- [Provided entries]
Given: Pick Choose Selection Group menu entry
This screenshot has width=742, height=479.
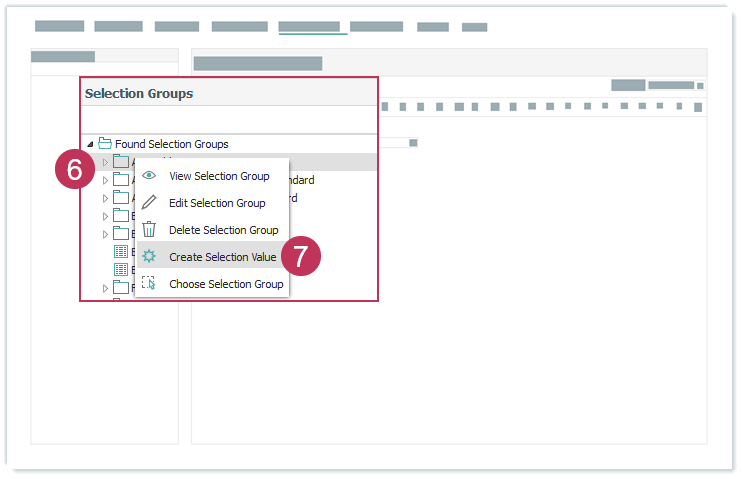Looking at the screenshot, I should click(x=226, y=284).
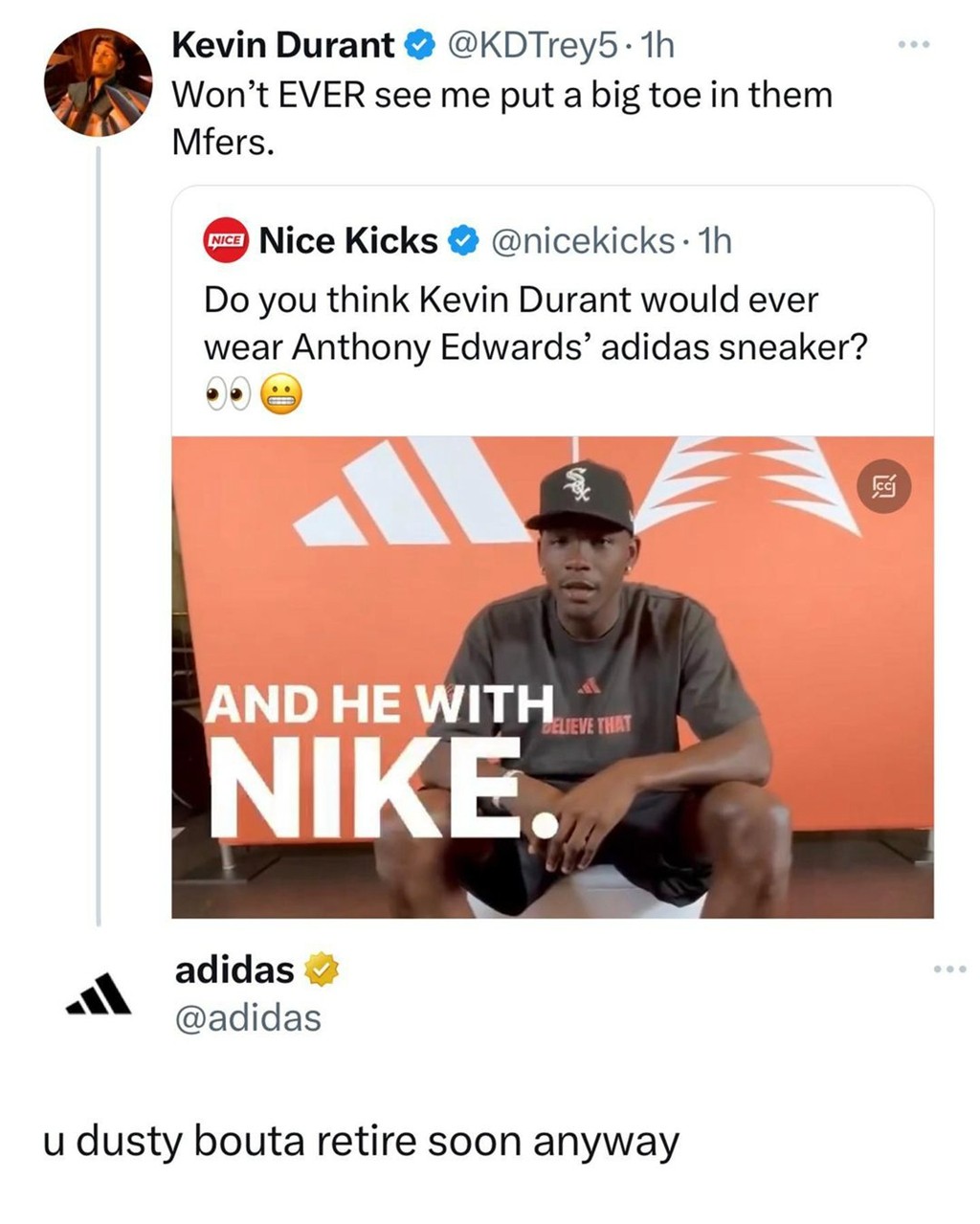
Task: Open more options on adidas reply
Action: pos(950,970)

- [Activity] Your answer must be the full set of entries, set down exactly and without pictures.

- [Solution to this exercise]
Given: Pick Choose Selection Group menu entry
This screenshot has width=742, height=479.
Looking at the screenshot, I should click(x=226, y=284).
Task: Open more options on adidas reply
Action: pos(950,970)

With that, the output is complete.